Editorial for COCI '16 Contest 4 #4 Rekonstruiraj


Remember to use this editorial only when stuck, and not to copy-paste code from it. Please be respectful to the problem author and editorialist.
Submitting an official solution before solving the problem yourself is a bannable offence.

Knowing that the numbers in the input have at most five decimal places, we transform them to positive integers by multiplying them with 100\,000. Mirko's unknown numbers (also multiplied with 100\,000) are obviously some of the divisors of the obtained numbers.

How to efficiently find divisors of X? We can do this by iterating over all of its potential divisors d from 2 to \sqrt X and checking whether X and X/d are divisors of X. For each number, we must find the divisors that are "good", in other words, if they belong to the given set of Mirko's numbers. A divisor is "good" if all of its multiples from a given interval are located in the required set, which is possible to check efficiently.

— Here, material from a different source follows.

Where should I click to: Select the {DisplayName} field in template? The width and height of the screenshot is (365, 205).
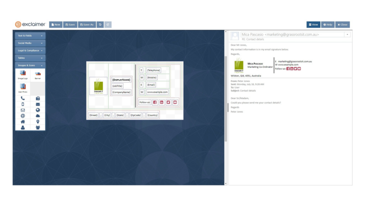[121, 80]
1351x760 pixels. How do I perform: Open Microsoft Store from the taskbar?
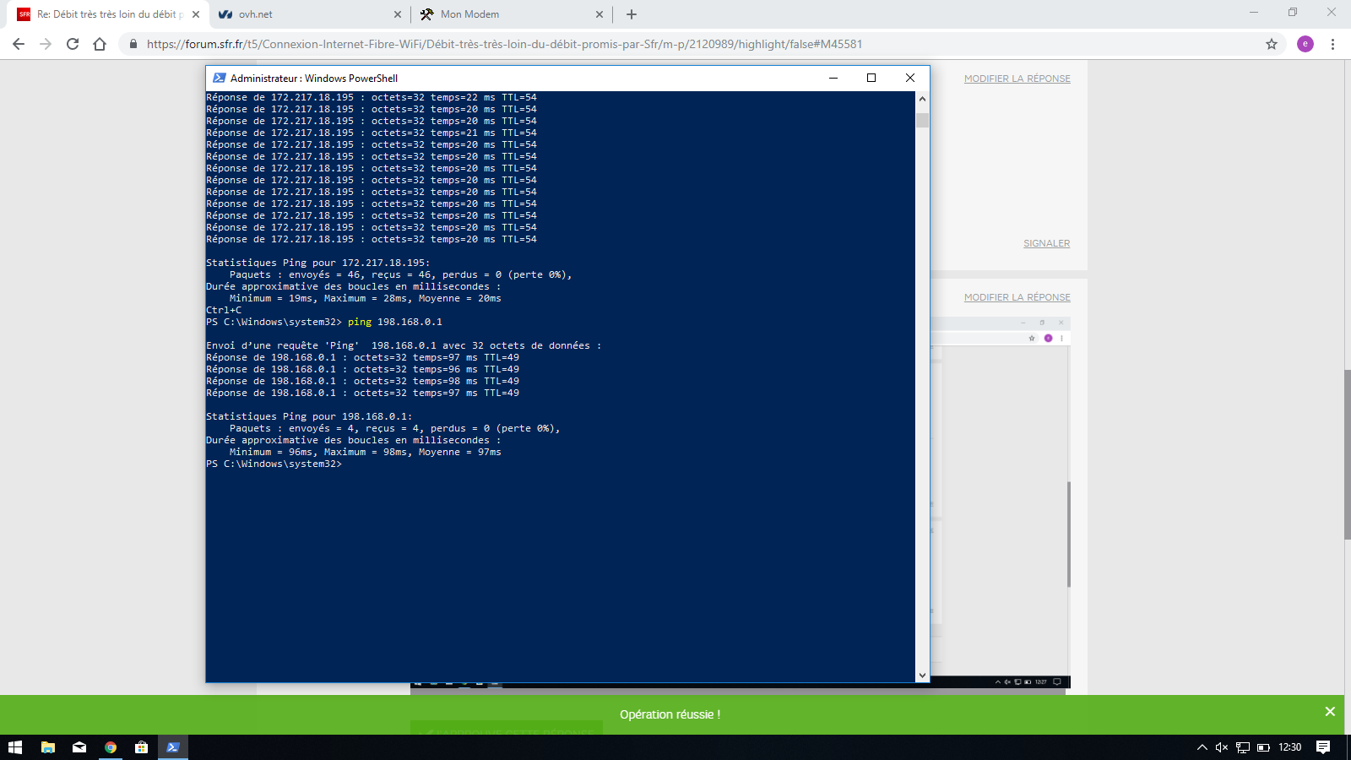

After finding the set of all the "good" divisors, we must choose the minimal subset where the multiples "cover" all given numbers. This is a variant of the problem known as set cover where you need to choose the minimal number of given subsets that cover the entire given set. Set cover is an NP-complete problem, which means that an efficient solution does not exist. Luckily, solutions exist that are correct in "most cases". The task author excuses himself for thinking that a greedy algorithm, one that always chooses the smallest good divisor that covers a yet uncovered number, necessarily produces the minimal final set, but there is an example for which this doesn't hold (as an exercise, find the example). A greedy algorithm is one of the possible heuristics - algorithms that are very successful, but sometimes produce a suboptimal solution. The test data was such that a greedy algorithm or any other reasonable heuristic performs correctly, scoring all of the points.